▸ **Goal**
From the passage below on the OHRC's education action plan, quote verbatim the stretch that begins at the words "This same argument" and stops after "reveal causal relationships.".

▸ **Selected passage**

In March 2025, the Ontario Human Rights Commission (OHRC), a provincial government agency, announced “Dreams Delayed: Addressing Systemic Anti-Black Racism and Discrimination in Ontario’s Public Education System,” its action plan outlining its strategy “to address systemic anti-Black racism and discrimination in Ontario’s publicly funded education system.”1 According to the action plan, “Laws, policies, and practices that perpetuate prejudices, beliefs, stereotypes, and discrimination against Black people have been embedded in Ontario’s education institutions,” and the black population continues to “endure systemic discrimination and injustice” in public education.2
Yet, missing from the OHRC report is actual evidence of this systemic anti-black racism in education—as in, evidence of rules or policies that discriminate against black students. The report presents examples of individual acts of racism against black students, which are undoubtedly bad, but which do not constitute systemic racism. The report also suggests through statistical inference that black students are unfairly disadvantaged, but these inferences are also not actual evidence of systemic anti-black racism and often rely on logical fallacies or incomplete statistics. Unsurprisingly, given the shakiness of the OHRC’s premise, its conclusions and recommendations to the provincial government, school boards, and teachers’ unions are dubious at best.
According to the OHRC:
“Systemic racial discrimination in Canada and Ontario is indisputable. Black and other racialized persons experience disproportionate poverty, over-representation in child welfare and in the prison population, and under-representation in key sectors of society such as politics, administration, economics, and media institutions.”
It is a fallacy that disparities in outcomes, such as poverty rates, imply discrimination. For example, in Canada, women have had significantly longer life expectancies than men for over a century. But if disparities imply discrimination, we would have to conclude that Canada systemically discriminates against men. We would also have to conclude that the Canadian economy systemically discriminates in favour of certain racial minority groups including those of Japanese, Korean, Chinese, and South Asian backgrounds based on data showing that Canadian-born men and women of these groups have higher average weekly earnings than their white counterparts.3
To address the OHRC’s example of poverty, while black people in Canada are more likely than average to live in relative poverty based on Statistics Canada’s low-income after-tax measure, so too are Canadians of Latin American, Chinese, Arab, and indigenous descent. Meanwhile, other minority groups— Filipino and Southeast Asian—actually have lower relative poverty rates than the white cohort (Figure 1).4
Sources: Statistics Canada Figure 11-10-0093-01
Therefore, no more can we conclude from poverty statistics that black Canadians face systemic discrimination, than we could conclude that Canadians of Latin American, Chinese, Arab, and Indigenous descent are also harmed by systemic discrimination while Canadians of Filipino and Southeast Asian descent systemically benefit from racial discrimination.
This same argument could be made about the OHRC’s claims of black overrepresentation or underrepresentation in certain areas. They are not evidence of systemic anti-black discrimination; disparities in outcomes, in and of themselves, do not reveal causal relationships.

▸ **Data extract**

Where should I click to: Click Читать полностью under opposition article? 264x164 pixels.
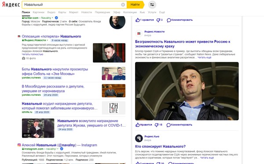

▸ **Task result**
This same argument could be made about the OHRC’s claims of black overrepresentation or underrepresentation in certain areas. They are not evidence of systemic anti-black discrimination; disparities in outcomes, in and of themselves, do not reveal causal relationships.